Problem to work on: In full and without alteration, print the entries that follow.

Record excerpts:
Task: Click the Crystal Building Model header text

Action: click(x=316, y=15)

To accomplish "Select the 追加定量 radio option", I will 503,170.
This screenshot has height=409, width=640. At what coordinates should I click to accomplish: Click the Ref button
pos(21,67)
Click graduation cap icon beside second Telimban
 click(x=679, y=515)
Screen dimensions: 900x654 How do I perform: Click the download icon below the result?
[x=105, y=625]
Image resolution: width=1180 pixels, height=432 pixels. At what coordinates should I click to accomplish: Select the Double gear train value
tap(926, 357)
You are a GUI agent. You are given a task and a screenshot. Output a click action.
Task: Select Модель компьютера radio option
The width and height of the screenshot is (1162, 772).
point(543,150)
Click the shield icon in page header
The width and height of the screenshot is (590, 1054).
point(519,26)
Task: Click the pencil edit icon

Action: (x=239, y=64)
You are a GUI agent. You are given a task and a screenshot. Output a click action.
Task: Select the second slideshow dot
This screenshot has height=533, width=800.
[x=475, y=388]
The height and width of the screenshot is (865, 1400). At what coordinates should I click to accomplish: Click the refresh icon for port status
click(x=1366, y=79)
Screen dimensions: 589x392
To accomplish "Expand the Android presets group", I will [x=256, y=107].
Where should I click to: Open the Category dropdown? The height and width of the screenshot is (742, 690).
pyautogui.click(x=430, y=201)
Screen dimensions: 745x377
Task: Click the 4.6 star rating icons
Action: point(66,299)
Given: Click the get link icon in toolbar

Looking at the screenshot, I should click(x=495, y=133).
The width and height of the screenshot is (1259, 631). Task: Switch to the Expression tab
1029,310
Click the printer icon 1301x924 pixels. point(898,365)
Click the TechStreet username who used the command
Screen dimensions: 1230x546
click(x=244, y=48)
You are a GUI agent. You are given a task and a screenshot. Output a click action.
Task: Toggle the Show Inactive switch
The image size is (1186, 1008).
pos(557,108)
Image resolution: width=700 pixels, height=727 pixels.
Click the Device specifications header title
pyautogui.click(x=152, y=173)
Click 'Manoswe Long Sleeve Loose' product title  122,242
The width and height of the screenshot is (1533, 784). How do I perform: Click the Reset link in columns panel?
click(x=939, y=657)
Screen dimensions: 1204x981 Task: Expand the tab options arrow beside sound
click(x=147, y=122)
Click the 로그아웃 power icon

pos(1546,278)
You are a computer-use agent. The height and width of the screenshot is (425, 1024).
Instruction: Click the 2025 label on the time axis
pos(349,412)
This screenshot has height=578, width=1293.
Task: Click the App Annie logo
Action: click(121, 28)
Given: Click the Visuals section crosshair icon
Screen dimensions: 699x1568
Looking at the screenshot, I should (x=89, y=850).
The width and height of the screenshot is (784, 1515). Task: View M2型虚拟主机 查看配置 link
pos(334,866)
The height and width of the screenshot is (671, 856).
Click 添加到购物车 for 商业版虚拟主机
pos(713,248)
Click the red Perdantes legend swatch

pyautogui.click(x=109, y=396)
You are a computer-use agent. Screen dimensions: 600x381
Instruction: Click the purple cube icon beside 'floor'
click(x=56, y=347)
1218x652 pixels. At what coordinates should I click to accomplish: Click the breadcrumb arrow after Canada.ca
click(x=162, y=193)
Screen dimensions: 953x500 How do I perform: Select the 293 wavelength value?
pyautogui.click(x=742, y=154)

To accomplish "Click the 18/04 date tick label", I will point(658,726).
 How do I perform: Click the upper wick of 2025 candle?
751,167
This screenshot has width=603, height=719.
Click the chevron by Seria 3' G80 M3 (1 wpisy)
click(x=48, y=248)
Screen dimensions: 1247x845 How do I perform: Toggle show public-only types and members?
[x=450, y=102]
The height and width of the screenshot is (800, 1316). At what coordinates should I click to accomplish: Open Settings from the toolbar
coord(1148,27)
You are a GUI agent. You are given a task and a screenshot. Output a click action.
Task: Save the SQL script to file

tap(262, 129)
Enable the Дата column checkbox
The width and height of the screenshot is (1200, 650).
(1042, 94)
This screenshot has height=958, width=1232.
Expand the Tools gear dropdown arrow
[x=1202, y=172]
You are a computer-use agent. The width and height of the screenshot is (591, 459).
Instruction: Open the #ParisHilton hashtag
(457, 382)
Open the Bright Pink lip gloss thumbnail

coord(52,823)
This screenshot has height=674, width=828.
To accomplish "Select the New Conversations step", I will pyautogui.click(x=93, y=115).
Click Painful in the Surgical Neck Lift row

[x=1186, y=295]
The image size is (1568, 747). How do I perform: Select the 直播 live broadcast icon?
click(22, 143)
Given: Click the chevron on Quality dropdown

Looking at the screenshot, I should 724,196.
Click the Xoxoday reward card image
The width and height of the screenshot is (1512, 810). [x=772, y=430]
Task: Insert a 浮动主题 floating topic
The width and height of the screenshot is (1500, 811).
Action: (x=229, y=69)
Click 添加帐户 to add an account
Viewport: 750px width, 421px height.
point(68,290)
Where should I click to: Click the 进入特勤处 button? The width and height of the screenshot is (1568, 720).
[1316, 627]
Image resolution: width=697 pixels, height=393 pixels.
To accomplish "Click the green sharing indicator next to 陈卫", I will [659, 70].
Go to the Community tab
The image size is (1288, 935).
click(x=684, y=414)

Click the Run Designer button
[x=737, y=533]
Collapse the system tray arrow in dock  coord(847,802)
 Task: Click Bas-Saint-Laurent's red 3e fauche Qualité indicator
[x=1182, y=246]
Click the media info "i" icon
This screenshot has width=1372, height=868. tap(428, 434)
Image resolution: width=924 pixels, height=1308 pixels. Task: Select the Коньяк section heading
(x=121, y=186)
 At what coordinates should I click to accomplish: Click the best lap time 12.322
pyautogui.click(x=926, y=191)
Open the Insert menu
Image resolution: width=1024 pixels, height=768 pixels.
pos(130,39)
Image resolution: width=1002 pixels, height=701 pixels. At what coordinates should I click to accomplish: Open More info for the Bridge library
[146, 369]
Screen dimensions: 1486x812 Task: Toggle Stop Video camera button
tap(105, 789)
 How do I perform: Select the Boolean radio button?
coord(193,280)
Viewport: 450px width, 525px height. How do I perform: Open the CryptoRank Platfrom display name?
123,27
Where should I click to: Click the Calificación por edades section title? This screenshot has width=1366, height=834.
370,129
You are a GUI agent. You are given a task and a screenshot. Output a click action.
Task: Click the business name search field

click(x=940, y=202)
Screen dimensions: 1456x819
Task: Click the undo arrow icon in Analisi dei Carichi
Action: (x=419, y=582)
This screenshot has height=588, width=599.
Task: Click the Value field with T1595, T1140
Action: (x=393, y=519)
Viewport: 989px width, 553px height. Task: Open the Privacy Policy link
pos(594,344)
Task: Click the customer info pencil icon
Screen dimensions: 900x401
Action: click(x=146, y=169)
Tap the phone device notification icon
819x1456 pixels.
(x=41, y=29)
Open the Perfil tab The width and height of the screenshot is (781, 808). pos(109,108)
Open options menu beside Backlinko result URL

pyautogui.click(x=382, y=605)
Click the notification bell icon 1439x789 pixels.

Problem solution:
Task: Click the Crystal Building Model header text

Action: click(x=316, y=15)

To accomplish "Select the 追加定量 radio option", I will 503,170.
This screenshot has height=409, width=640. At what coordinates should I click to accomplish: Click the Ref button
pos(21,67)
Click graduation cap icon beside second Telimban
 click(x=679, y=515)
Screen dimensions: 900x654 How do I perform: Click the download icon below the result?
[x=105, y=625]
Image resolution: width=1180 pixels, height=432 pixels. At what coordinates should I click to accomplish: Select the Double gear train value
tap(926, 357)
You are a GUI agent. You are given a task and a screenshot. Output a click action.
Task: Select Модель компьютера radio option
The width and height of the screenshot is (1162, 772).
point(543,150)
Click the shield icon in page header
The width and height of the screenshot is (590, 1054).
point(519,26)
Task: Click the pencil edit icon

Action: (x=239, y=64)
You are a GUI agent. You are given a task and a screenshot. Output a click action.
Task: Select the second slideshow dot
This screenshot has height=533, width=800.
[x=475, y=388]
The height and width of the screenshot is (865, 1400). At what coordinates should I click to accomplish: Click the refresh icon for port status
click(x=1366, y=79)
Screen dimensions: 589x392
To accomplish "Expand the Android presets group", I will [x=256, y=107].
Where should I click to: Open the Category dropdown? The height and width of the screenshot is (742, 690).
pyautogui.click(x=430, y=201)
Screen dimensions: 745x377
Task: Click the 4.6 star rating icons
Action: point(66,299)
Given: Click the get link icon in toolbar

Looking at the screenshot, I should click(x=495, y=133).
The width and height of the screenshot is (1259, 631). Task: Switch to the Expression tab
1029,310
Click the printer icon 1301x924 pixels. point(898,365)
Click the TechStreet username who used the command
Screen dimensions: 1230x546
click(x=244, y=48)
You are a GUI agent. You are given a task and a screenshot. Output a click action.
Task: Toggle the Show Inactive switch
The image size is (1186, 1008).
pos(557,108)
Image resolution: width=700 pixels, height=727 pixels.
Click the Device specifications header title
pyautogui.click(x=152, y=173)
Click 'Manoswe Long Sleeve Loose' product title  122,242
The width and height of the screenshot is (1533, 784). How do I perform: Click the Reset link in columns panel?
click(x=939, y=657)
Screen dimensions: 1204x981 Task: Expand the tab options arrow beside sound
click(x=147, y=122)
Click the 로그아웃 power icon

pos(1546,278)
You are a computer-use agent. The height and width of the screenshot is (425, 1024).
Instruction: Click the 2025 label on the time axis
pos(349,412)
This screenshot has height=578, width=1293.
Task: Click the App Annie logo
Action: click(121, 28)
Given: Click the Visuals section crosshair icon
Screen dimensions: 699x1568
Looking at the screenshot, I should (x=89, y=850).
The width and height of the screenshot is (784, 1515). Task: View M2型虚拟主机 查看配置 link
pos(334,866)
The height and width of the screenshot is (671, 856).
Click 添加到购物车 for 商业版虚拟主机
pos(713,248)
Click the red Perdantes legend swatch

pyautogui.click(x=109, y=396)
You are a computer-use agent. Screen dimensions: 600x381
Instruction: Click the purple cube icon beside 'floor'
click(x=56, y=347)
1218x652 pixels. At what coordinates should I click to accomplish: Click the breadcrumb arrow after Canada.ca
click(x=162, y=193)
Screen dimensions: 953x500 How do I perform: Select the 293 wavelength value?
pyautogui.click(x=742, y=154)

To accomplish "Click the 18/04 date tick label", I will point(658,726).
 How do I perform: Click the upper wick of 2025 candle?
751,167
This screenshot has width=603, height=719.
Click the chevron by Seria 3' G80 M3 (1 wpisy)
click(x=48, y=248)
Screen dimensions: 1247x845 How do I perform: Toggle show public-only types and members?
[x=450, y=102]
The height and width of the screenshot is (800, 1316). At what coordinates should I click to accomplish: Open Settings from the toolbar
coord(1148,27)
You are a GUI agent. You are given a task and a screenshot. Output a click action.
Task: Save the SQL script to file

tap(262, 129)
Enable the Дата column checkbox
The width and height of the screenshot is (1200, 650).
(1042, 94)
This screenshot has height=958, width=1232.
Expand the Tools gear dropdown arrow
[x=1202, y=172]
You are a computer-use agent. The width and height of the screenshot is (591, 459).
Instruction: Open the #ParisHilton hashtag
(457, 382)
Open the Bright Pink lip gloss thumbnail

coord(52,823)
This screenshot has height=674, width=828.
To accomplish "Select the New Conversations step", I will pyautogui.click(x=93, y=115).
Click Painful in the Surgical Neck Lift row

[x=1186, y=295]
The image size is (1568, 747). How do I perform: Select the 直播 live broadcast icon?
click(22, 143)
Given: Click the chevron on Quality dropdown

Looking at the screenshot, I should 724,196.
Click the Xoxoday reward card image
The width and height of the screenshot is (1512, 810). [x=772, y=430]
Task: Insert a 浮动主题 floating topic
The width and height of the screenshot is (1500, 811).
Action: (x=229, y=69)
Click 添加帐户 to add an account
Viewport: 750px width, 421px height.
point(68,290)
Where should I click to: Click the 进入特勤处 button? The width and height of the screenshot is (1568, 720).
[1316, 627]
Image resolution: width=697 pixels, height=393 pixels.
To accomplish "Click the green sharing indicator next to 陈卫", I will [659, 70].
Go to the Community tab
The image size is (1288, 935).
click(x=684, y=414)

Click the Run Designer button
[x=737, y=533]
Collapse the system tray arrow in dock  coord(847,802)
 Task: Click Bas-Saint-Laurent's red 3e fauche Qualité indicator
[x=1182, y=246]
Click the media info "i" icon
This screenshot has width=1372, height=868. tap(428, 434)
Image resolution: width=924 pixels, height=1308 pixels. Task: Select the Коньяк section heading
(x=121, y=186)
 At what coordinates should I click to accomplish: Click the best lap time 12.322
pyautogui.click(x=926, y=191)
Open the Insert menu
Image resolution: width=1024 pixels, height=768 pixels.
pos(130,39)
Image resolution: width=1002 pixels, height=701 pixels. At what coordinates should I click to accomplish: Open More info for the Bridge library
[146, 369]
Screen dimensions: 1486x812 Task: Toggle Stop Video camera button
tap(105, 789)
 How do I perform: Select the Boolean radio button?
coord(193,280)
Viewport: 450px width, 525px height. How do I perform: Open the CryptoRank Platfrom display name?
123,27
Where should I click to: Click the Calificación por edades section title? This screenshot has width=1366, height=834.
370,129
You are a GUI agent. You are given a task and a screenshot. Output a click action.
Task: Click the business name search field

click(x=940, y=202)
Screen dimensions: 1456x819
Task: Click the undo arrow icon in Analisi dei Carichi
Action: (x=419, y=582)
This screenshot has height=588, width=599.
Task: Click the Value field with T1595, T1140
Action: (x=393, y=519)
Viewport: 989px width, 553px height. Task: Open the Privacy Policy link
pos(594,344)
Task: Click the customer info pencil icon
Screen dimensions: 900x401
Action: click(x=146, y=169)
Tap the phone device notification icon
819x1456 pixels.
(x=41, y=29)
Open the Perfil tab The width and height of the screenshot is (781, 808). pos(109,108)
Open options menu beside Backlinko result URL

pyautogui.click(x=382, y=605)
Click the notification bell icon 1439x789 pixels.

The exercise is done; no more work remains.